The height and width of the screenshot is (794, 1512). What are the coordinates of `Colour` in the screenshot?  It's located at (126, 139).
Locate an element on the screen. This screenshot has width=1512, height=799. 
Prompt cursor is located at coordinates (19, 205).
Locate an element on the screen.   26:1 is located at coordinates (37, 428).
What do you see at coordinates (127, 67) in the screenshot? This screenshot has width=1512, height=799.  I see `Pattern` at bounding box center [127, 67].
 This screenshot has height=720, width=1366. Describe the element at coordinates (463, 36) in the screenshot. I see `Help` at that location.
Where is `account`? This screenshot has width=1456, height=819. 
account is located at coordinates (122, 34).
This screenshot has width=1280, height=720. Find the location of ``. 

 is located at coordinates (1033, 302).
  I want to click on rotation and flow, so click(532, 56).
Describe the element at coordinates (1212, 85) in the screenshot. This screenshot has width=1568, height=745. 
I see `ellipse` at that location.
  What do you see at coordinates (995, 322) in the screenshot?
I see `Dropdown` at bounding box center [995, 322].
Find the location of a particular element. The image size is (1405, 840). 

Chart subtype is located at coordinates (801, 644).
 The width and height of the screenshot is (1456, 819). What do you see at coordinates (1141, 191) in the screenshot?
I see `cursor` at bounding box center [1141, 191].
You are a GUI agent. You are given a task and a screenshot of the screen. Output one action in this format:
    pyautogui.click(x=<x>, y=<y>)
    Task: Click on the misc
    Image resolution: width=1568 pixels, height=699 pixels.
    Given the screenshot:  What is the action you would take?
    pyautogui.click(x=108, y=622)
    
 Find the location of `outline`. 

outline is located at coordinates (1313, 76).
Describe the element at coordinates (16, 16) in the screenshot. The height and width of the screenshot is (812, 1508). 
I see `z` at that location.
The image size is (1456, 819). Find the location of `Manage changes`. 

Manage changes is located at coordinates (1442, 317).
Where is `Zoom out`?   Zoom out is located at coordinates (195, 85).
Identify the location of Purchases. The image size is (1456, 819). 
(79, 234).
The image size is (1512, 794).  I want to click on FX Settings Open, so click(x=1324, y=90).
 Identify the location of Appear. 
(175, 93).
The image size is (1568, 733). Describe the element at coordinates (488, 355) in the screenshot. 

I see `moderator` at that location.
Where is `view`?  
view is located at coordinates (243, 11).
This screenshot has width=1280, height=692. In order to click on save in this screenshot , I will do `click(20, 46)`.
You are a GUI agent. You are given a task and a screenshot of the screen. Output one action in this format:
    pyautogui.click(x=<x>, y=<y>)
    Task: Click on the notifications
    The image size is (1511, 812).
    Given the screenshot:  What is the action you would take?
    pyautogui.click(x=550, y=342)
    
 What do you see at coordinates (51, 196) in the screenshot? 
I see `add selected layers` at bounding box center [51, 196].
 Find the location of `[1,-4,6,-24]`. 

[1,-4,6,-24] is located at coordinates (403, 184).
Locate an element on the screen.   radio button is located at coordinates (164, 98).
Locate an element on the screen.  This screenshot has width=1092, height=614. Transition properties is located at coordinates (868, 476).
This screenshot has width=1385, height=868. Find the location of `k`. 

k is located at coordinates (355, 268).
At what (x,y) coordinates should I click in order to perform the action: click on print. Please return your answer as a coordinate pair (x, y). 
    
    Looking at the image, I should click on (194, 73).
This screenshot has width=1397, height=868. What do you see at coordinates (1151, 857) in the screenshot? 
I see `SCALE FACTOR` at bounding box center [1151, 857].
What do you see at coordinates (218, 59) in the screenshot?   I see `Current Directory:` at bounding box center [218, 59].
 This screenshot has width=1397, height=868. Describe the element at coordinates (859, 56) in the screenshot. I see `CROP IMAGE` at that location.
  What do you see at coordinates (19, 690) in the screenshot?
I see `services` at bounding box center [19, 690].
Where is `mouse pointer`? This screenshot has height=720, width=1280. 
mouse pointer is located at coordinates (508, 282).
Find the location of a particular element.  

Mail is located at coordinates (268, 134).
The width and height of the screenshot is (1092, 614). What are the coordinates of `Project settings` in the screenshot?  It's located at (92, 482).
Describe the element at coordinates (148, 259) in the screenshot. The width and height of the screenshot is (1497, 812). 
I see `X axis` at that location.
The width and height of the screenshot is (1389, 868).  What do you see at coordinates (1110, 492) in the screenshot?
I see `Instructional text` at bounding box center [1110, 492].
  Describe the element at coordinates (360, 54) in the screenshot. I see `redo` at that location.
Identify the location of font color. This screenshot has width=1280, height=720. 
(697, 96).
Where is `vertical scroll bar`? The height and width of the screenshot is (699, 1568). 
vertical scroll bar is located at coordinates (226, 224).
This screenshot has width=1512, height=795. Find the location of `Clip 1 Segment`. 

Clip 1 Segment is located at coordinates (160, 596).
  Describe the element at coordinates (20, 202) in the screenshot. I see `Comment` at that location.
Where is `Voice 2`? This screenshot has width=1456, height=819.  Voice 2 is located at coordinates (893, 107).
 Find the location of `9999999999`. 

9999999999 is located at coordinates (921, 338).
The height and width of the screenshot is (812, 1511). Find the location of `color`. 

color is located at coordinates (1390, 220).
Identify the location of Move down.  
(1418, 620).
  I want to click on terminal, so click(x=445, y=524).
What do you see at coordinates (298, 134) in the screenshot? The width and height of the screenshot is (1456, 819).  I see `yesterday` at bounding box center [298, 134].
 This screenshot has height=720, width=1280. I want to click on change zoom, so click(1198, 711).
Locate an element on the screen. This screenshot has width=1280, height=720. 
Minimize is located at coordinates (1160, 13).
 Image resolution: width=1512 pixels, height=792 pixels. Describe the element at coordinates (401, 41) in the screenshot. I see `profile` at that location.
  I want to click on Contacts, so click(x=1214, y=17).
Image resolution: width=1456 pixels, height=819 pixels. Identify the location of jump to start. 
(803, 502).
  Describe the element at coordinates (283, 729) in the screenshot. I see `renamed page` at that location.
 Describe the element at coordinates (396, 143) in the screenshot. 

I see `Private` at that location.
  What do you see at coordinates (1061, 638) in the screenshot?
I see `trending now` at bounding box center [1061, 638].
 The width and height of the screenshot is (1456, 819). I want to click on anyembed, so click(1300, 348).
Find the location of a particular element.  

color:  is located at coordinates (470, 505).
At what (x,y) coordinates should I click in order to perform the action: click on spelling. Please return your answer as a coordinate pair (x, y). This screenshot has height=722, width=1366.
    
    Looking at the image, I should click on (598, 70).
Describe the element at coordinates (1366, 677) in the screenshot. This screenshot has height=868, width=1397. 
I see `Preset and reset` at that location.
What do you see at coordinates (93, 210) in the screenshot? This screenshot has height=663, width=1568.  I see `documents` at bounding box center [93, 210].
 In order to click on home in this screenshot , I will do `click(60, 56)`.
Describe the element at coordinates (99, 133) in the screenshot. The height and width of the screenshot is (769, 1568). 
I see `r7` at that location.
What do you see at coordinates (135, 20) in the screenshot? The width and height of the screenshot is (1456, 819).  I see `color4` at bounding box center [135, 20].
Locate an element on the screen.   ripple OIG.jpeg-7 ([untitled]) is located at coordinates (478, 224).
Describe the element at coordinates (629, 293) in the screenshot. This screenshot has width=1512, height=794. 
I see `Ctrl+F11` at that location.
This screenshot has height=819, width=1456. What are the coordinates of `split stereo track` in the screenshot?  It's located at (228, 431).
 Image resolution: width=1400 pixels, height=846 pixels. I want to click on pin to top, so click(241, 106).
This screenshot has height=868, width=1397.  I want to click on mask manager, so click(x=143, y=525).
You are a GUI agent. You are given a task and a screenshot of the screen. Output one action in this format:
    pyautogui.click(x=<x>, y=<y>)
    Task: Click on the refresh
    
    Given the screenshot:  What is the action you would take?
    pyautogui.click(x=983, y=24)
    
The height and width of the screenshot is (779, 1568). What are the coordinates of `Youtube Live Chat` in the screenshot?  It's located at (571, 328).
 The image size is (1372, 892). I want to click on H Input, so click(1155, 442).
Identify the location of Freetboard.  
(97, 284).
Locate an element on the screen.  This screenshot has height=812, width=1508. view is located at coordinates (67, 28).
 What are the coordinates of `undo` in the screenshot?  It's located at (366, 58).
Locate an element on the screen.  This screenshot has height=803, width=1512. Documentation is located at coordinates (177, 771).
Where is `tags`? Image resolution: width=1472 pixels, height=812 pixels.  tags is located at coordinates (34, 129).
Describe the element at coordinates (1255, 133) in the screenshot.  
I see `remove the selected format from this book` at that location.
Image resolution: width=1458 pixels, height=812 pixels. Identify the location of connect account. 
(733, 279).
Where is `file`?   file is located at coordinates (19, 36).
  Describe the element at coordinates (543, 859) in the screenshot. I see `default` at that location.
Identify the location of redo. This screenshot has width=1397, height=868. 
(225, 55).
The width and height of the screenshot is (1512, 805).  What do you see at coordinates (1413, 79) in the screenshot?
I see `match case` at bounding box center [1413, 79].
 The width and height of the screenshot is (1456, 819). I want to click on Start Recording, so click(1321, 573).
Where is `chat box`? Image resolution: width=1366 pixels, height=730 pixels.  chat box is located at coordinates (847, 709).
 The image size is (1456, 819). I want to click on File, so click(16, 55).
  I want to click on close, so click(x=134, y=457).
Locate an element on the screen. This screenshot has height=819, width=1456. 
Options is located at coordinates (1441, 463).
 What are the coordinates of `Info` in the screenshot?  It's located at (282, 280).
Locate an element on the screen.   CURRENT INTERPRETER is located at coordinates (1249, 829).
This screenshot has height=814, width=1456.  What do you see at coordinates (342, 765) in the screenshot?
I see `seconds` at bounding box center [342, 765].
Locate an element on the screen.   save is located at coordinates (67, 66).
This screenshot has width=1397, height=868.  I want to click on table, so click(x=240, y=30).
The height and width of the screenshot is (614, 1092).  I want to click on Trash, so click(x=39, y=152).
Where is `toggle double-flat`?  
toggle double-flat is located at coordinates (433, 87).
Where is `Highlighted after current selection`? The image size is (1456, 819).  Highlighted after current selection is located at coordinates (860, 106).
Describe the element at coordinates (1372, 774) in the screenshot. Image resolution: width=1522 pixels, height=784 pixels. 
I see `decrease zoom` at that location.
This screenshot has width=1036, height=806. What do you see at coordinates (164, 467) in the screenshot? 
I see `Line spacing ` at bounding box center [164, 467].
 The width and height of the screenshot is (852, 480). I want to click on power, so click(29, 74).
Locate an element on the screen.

--- --- ---

Given exercise
Reproduce the records above verbatim, from the line with "The width and height of the screenshot is (1389, 868)." to the line with "Describe the element at coordinates (360, 54)", including both of those lines.

Task response
The width and height of the screenshot is (1389, 868).  What do you see at coordinates (1110, 492) in the screenshot?
I see `Instructional text` at bounding box center [1110, 492].
  Describe the element at coordinates (360, 54) in the screenshot. I see `redo` at that location.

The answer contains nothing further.